Catherine Deneuve — now 67 — is one of the few actresses in the world who will still stop a man in his tracks in her seventies and eighties. Yet François Ozon, having worked with Deneuve before in the comic murder mystery 8 Women, has rightly comprehended, much like Jacques Demy, the effervescent appeal beneath the sexy sheen.
Potiche, based on a play by Pierre Barillet and Jean-Pierre Grédy, is certainly a pleasant enough vehicle for Deneuve and her costar Gerard Depardieu. The older and middle-class critics at the screening I attended laughed at the right moments, perhaps not entirely aware that Ozon has been kind enough to toss a few goofy Molotovs over the years. For those who enjoy the more provocative side of Ozon, Potiche signals a retreat from the eye-popping fare that established this intriguing director’s career.

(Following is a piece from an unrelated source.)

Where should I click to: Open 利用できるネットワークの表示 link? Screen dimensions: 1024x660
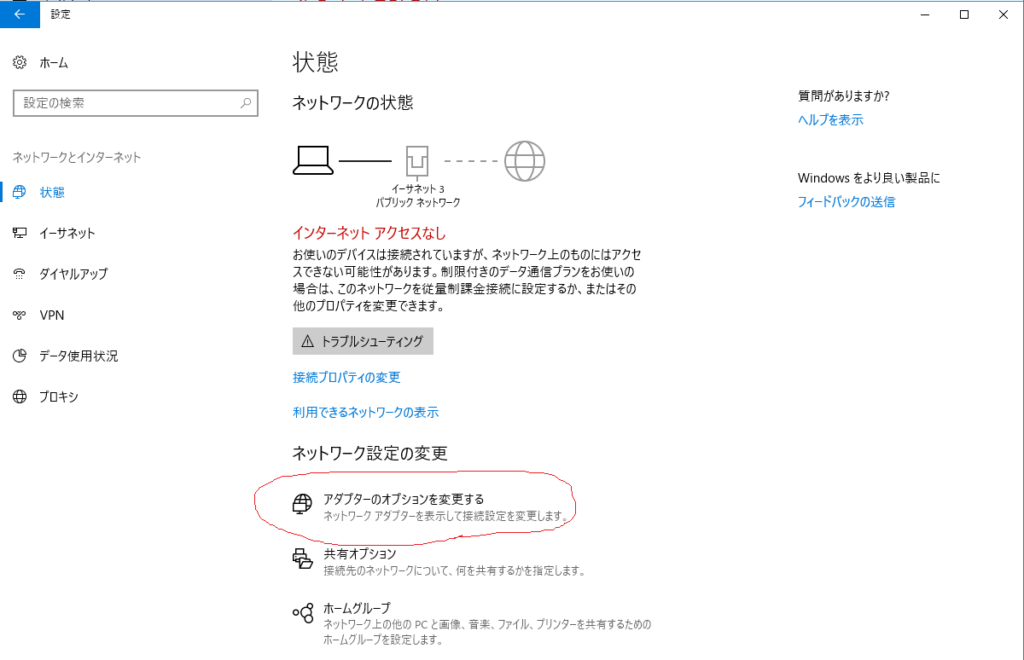[365, 412]
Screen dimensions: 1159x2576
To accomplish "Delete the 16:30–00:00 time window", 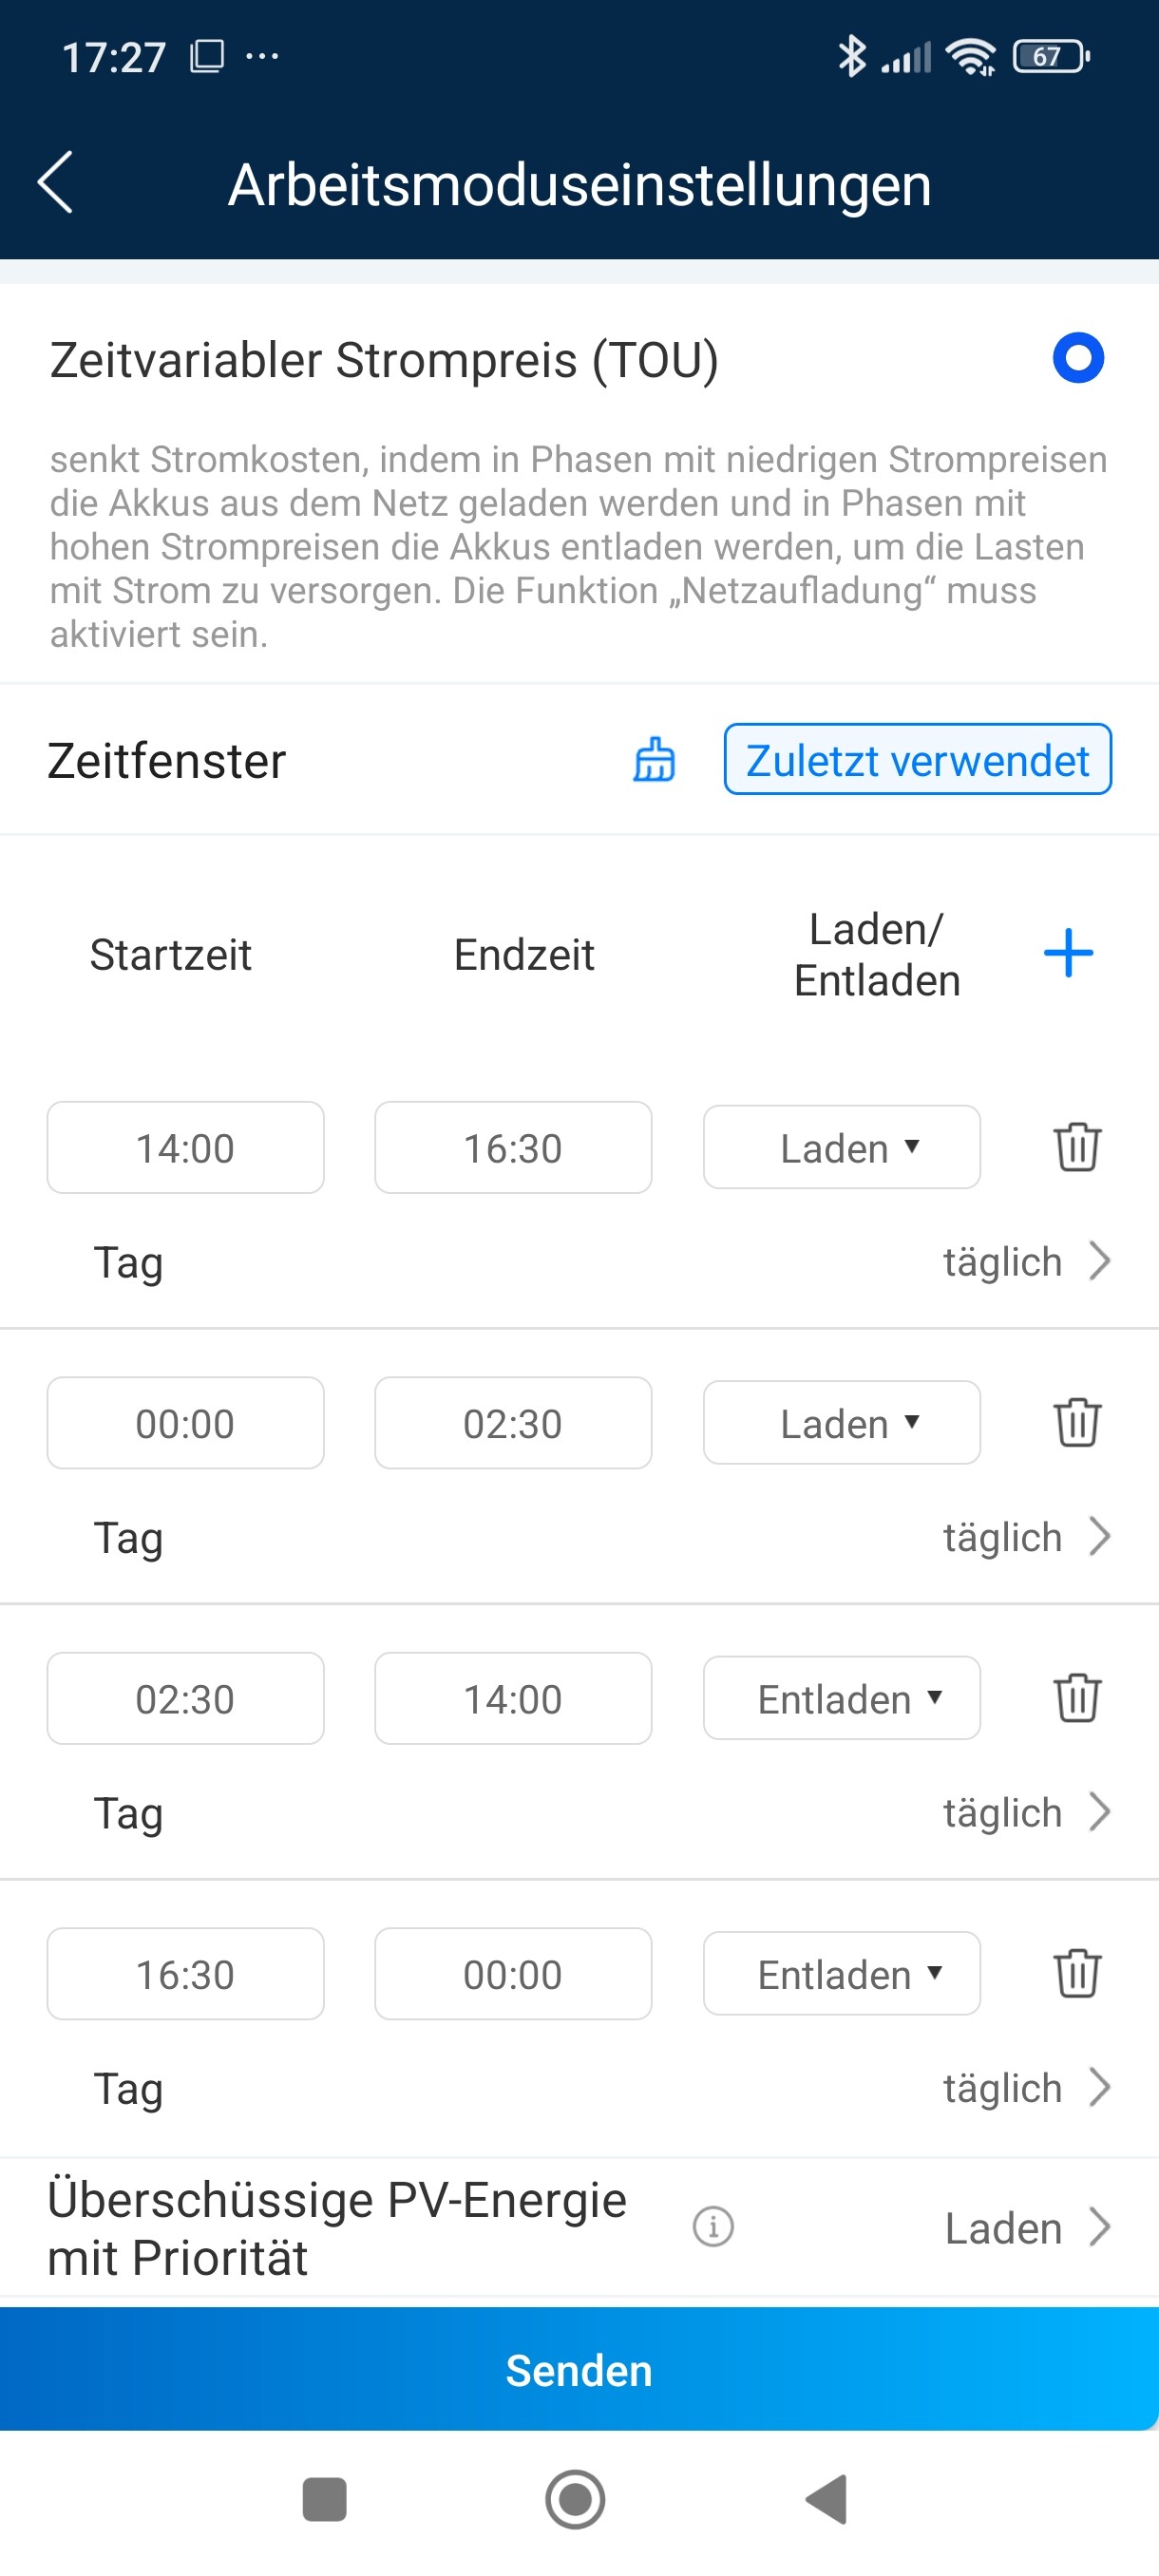I will (x=1076, y=1973).
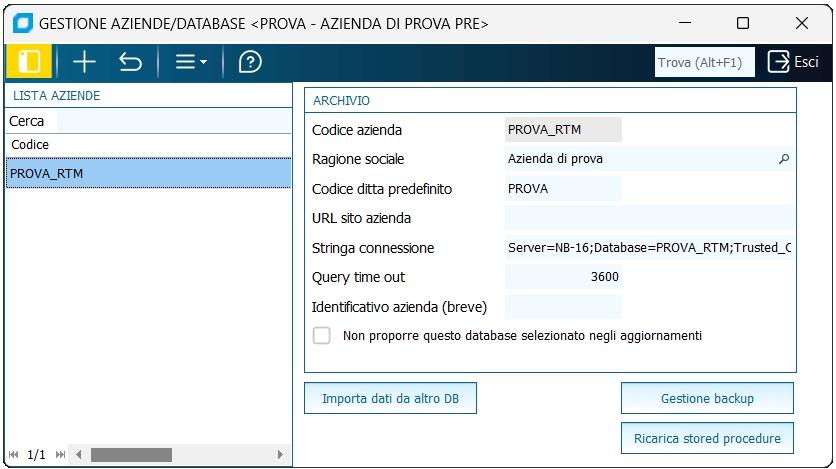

Whether the condition is permanent is anyone’s guess. But the gleeful assaults on bourgeois marriage, seen in such films as 5×2 and the glorious Sitcom, that imbued Ozon’s work with such mischievous zest have been replaced by a comparatively stale story involving Suzanne Pujol (Deneuve) as the titular “trophy wife” to Robert Pujol (Fabrice Luchini), an umbrella manufacturer (a nod to Demy’s The Umbrellas of Cherbourg) who enjoys balling his secretary Nadège (Karin Viard) on the fly (when, of course, an altogether different fly is unzipped). Robert is a man who cannot remember his wife’s birthday. Which begs the question of why Suzanne has stuck around for so long. (There’s an answer late in the film, but, alas, it’s something of a contrivance.)
It could be because this is 1977, a year when France is a paradise for labor strikes. Sure enough, the umbrella factory run by Pujol finds itself facing the kind of progressive resistance that seems to elude 2011 America. Leading the strike is Maurice Babin (Depardieu), who happened to have a fling with Suzanne back in the day. He may be a man of the people, but he knows how to respect a lady — a sentiment that the film is careful to heed by featuring needless flashbacks with younger actors. (I felt sorry for the the largely mute thespians playing younger versions of Depardieu and Deneuve in these scenes. With classic French cinema to be compared against, how can they compete?)
You’d think that all this political intrigue would permit Ozon to expand his cheerfully irreverent approach. One promising joke of copulating rabbits suggests that the Ozon we know is here. But he’s hamstrung by the somewhat passe and toothless material he has to work with. What’s odd about Potiche is that the Suzanne/Maurice affair — that vital subplot that’s pretty much the linchpin of good farce — doesn’t have nearly the same narrative traction as the Babin family taking over the factory while dad is occupied. Suzanne’s daughter Joelle (Judith Godrèche) faces a dwindling marriage and an augmented belly, but despite these conflict, she’s quite the reactionary little minx — especially when asked to vote during the board meetings. (Is this a joke relating to France being behind the women’s suffrage curve? Remember that France didn’t give ladies the municipal elections until 1945.) But I was especially fond of Jérémie Renier’s subtly mannered performance as Paul, Suzanne’s son. His artistic background is applied to the factory with humorous effect. And perhaps that’s because Ozon delights in decorating the Pujol house with green drapes with a sofa to match.
Potiche doesn’t quite have the retro pizzazz of an American movie like Down With Love, much less Ozon’s fashion-conscious world in Time to Leave. Watching this latest movie, it’s difficult to fathom that, only a few years before, Ozon made a movie about a baby with a working set of wings.
One sign of an interesting filmmaker is how well he can stay himself when asked to work in the mainstream mode. In Potiche, there’s one moment when a man shoves whole potato chips in his mouth. This may very well mimic what the audience is being asked to enjoy here. Or perhaps it’s a strong indicator that Ozon is better off commenting upon conventional narratives through the unconventional. Why stick with trophies when you can raise hell and get away with it?